In the North Sea, the rate for the 80,000 mt Cross-UK Continent route fell 13 points to WS155.71 (showing a round-trip daily TCE of $51,212 basis Hound Point to Wilhelmshaven).
In the Mediterranean market the rate for 80,000 mt Cross-Mediterranean tumbled 30 points to WS161.61 (basis Ceyhan to Lavera, that shows a daily round trip TCE of $44,123).
Across the Atlantic, the Stateside market fell again on the short-haul voyages. The rate for 70,000 mt East Coast Mexico/US Gulf (TD26) eased three points to WS206.88 (a daily TCE of $57,066 round trip) and the rate for 70,000 mt Covenas/US Gulf (TD9) lost six points to WS195.94 (a round-trip TCE of $46,958 per day). The rate for the trans-Atlantic route of 70,000 mt US Gulf/UK Continent (TD25) bucked the trend and rose five points to WS191.88 (a round trip TCE basis Houston/Rotterdam of $46,338 per day).
Action has picked up in the LNG market, with several cargoes and tenders coming into play from the Atlantic, ships being taken on subs or in firm discussions has done something to hush the negative rhetoric that has been surrounding the LNG spot market since the beginning of the year. Rates for the 174cbm ship were flat with BLNG1 Aus.-Japan gaining a small amount to finish up at $56,051, while BLNG2 US-Cont. finished $53,135 and the biggest mover of the week BLNG3 US-Japan gained $4126 to finish at $53,270. The 160cbm vessel moved less overall compared to the larger ship and except for BLNG2 was positive overall. BLNG1 on the 160cbm finished $37,097, while US-Cont. BLNG2 fell by $138 to a close of $38,980. BLNG3g on the 160cbm finished very flat at $39,561 but the consensus from brokers is that the back of the worst of it has now been broken.
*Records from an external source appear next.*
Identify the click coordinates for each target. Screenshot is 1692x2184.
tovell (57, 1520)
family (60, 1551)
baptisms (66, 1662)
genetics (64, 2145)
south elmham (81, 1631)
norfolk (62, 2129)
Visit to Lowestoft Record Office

Period has picked up steam, in discussions if not in rates, while both one-year and three-year terms were unchanged at $74,067 and $88,000 respectively the six-month charter discussions were optimistic, rates rising only $100 but to a close of $52,800 which hints at more action in the summer to come.
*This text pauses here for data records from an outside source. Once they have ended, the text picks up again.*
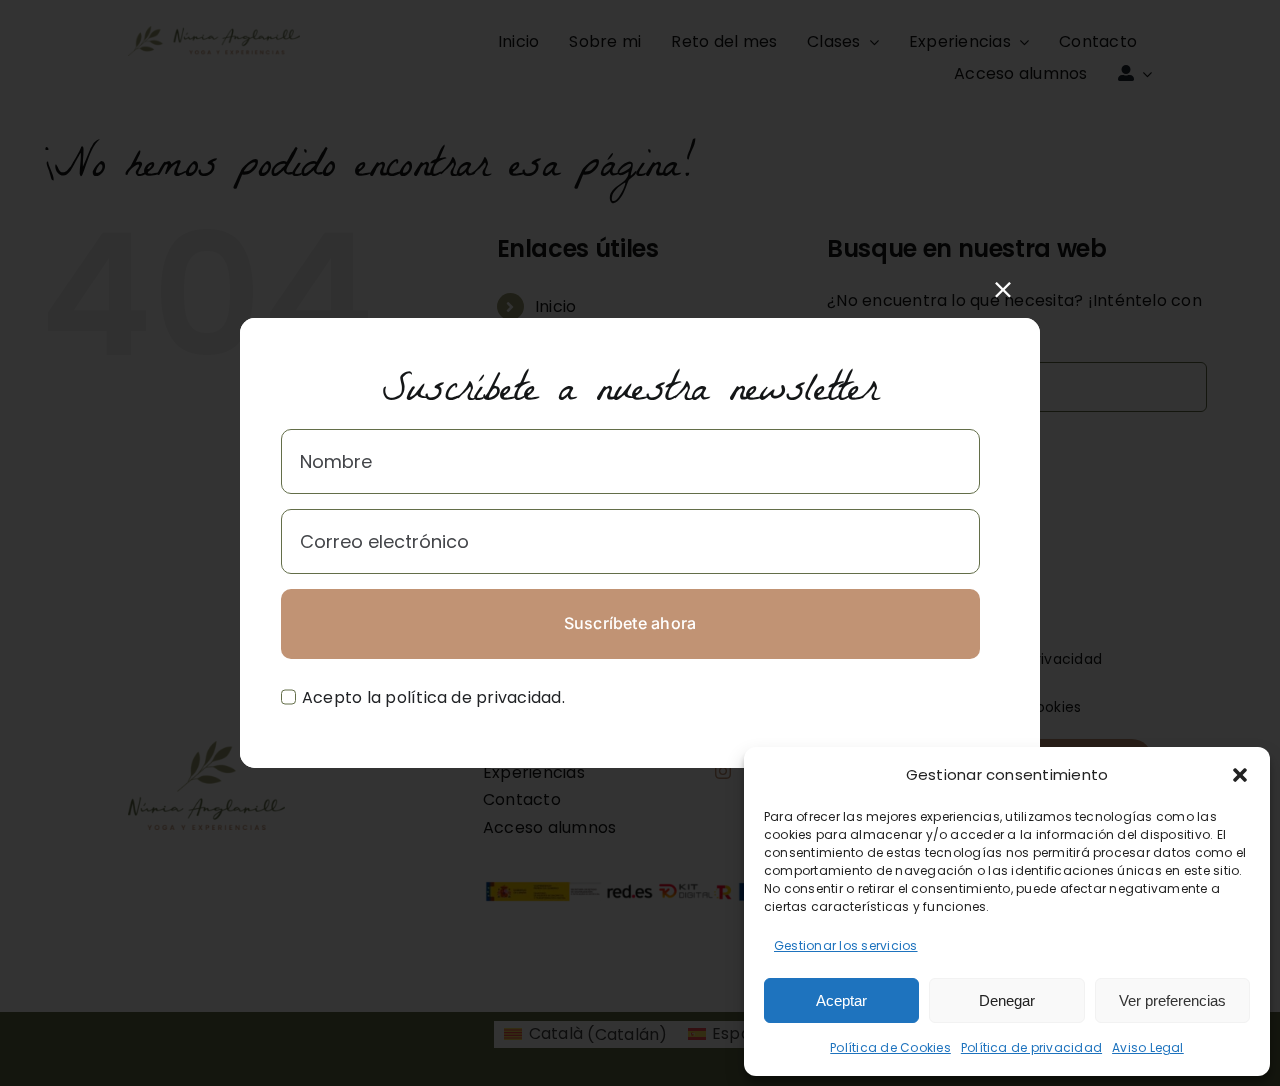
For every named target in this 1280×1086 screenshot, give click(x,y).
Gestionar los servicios (846, 945)
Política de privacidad (1031, 1047)
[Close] (1003, 290)
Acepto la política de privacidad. (433, 697)
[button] (1240, 775)
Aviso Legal (1148, 1047)
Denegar (1007, 1000)
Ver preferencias (1172, 1000)
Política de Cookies (890, 1047)
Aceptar (841, 1000)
It is a nice change to be able to change the tone of the LPG market report this week, finally with greater interest with cargoes working firm several ships have been fixed away and rates reacted positively. For the BLPG1 Ras Tanura-Chiba a rise of $17.143 from year lows means we published at $48.714, an increase of over $16,000 TCE earnings to a daily equivalent of $27,393.
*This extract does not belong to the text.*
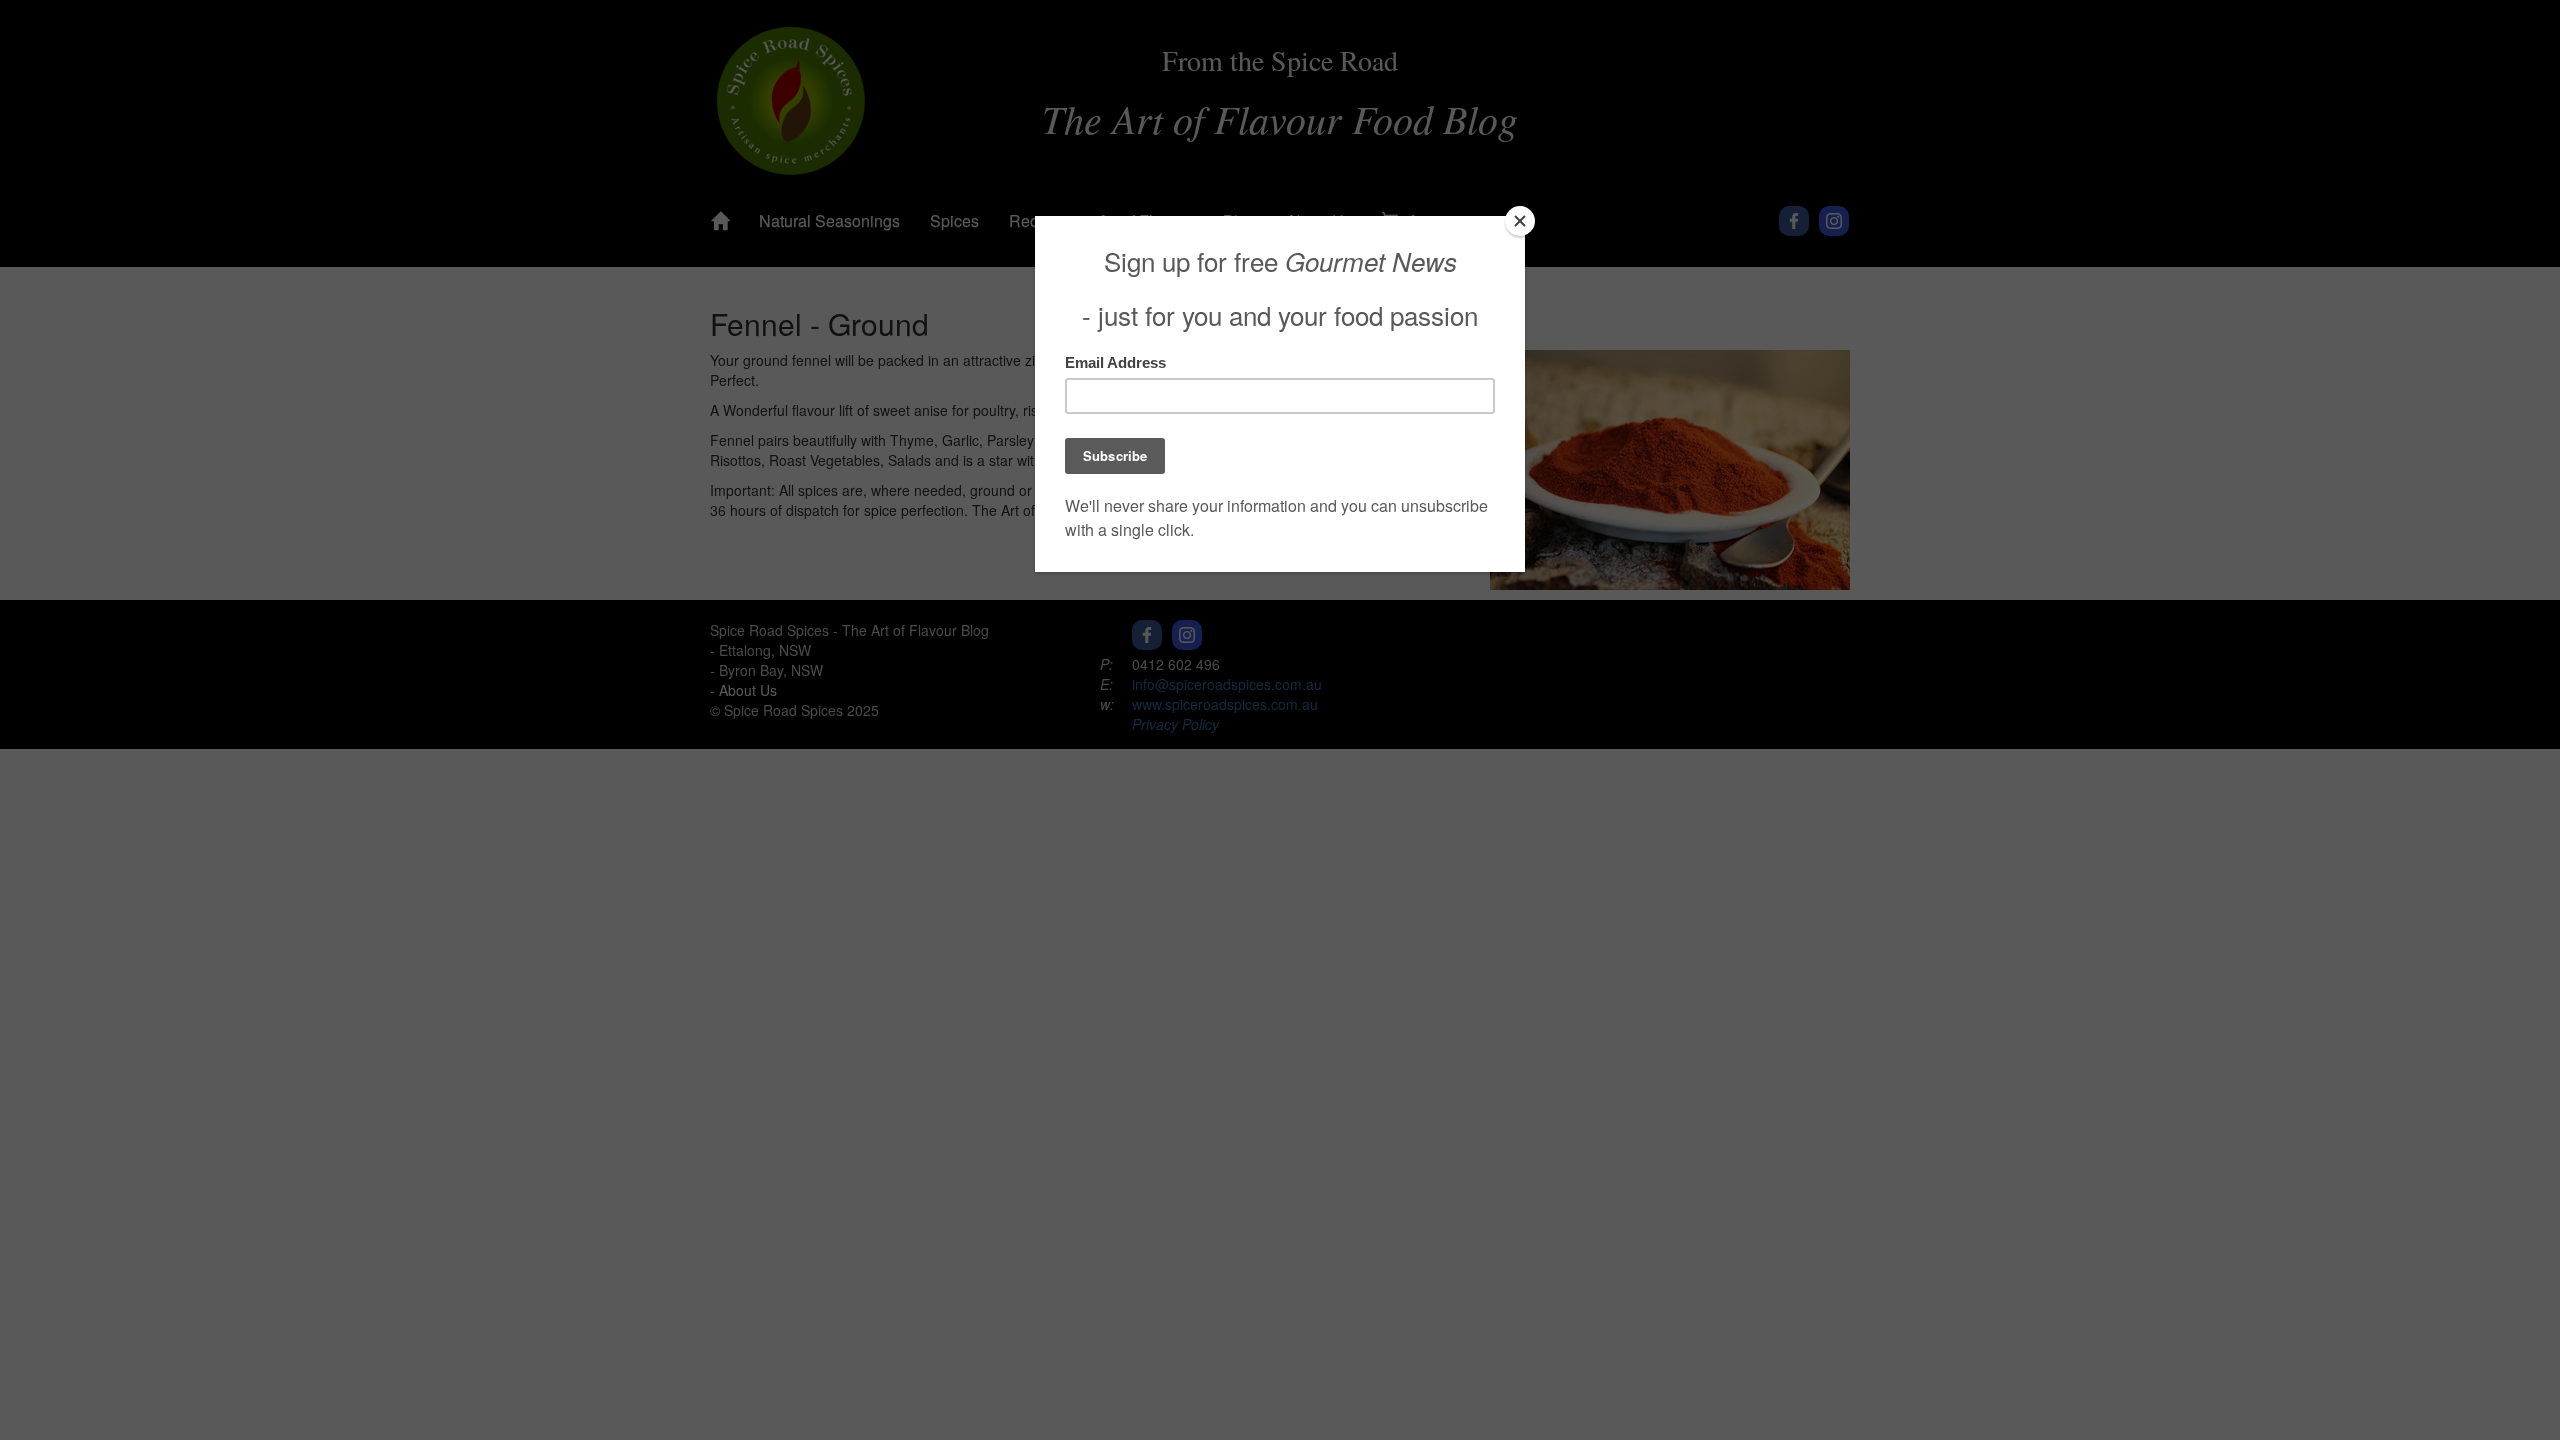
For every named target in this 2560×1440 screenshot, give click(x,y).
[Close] (1520, 221)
The improvement of the ARB has helped bolster the US market and across the Atlantic BLPG2 Houston-Flushing gained a modest $9.6 to finish with a published value of $47 while TCE earnings went up to a close of $38,382. The biggest improvement overall came from BLPG3 Houston-Chiba where a $20.572 increase meant a final published value of $92.286 this gives a TCE daily equivalent of $31,269. One thing to note is that while the markets overall have risen quite well, they did so early on in the week, rates have begun to stagnate while many participants of the market are readying for the Lunar New Year, this could push rates down again but brokers are relatively optimistic about market stability for now.
The BDI increased from 1,407 on February 2, 2024 to 1,436 on February 5 and 1,545 on February 9.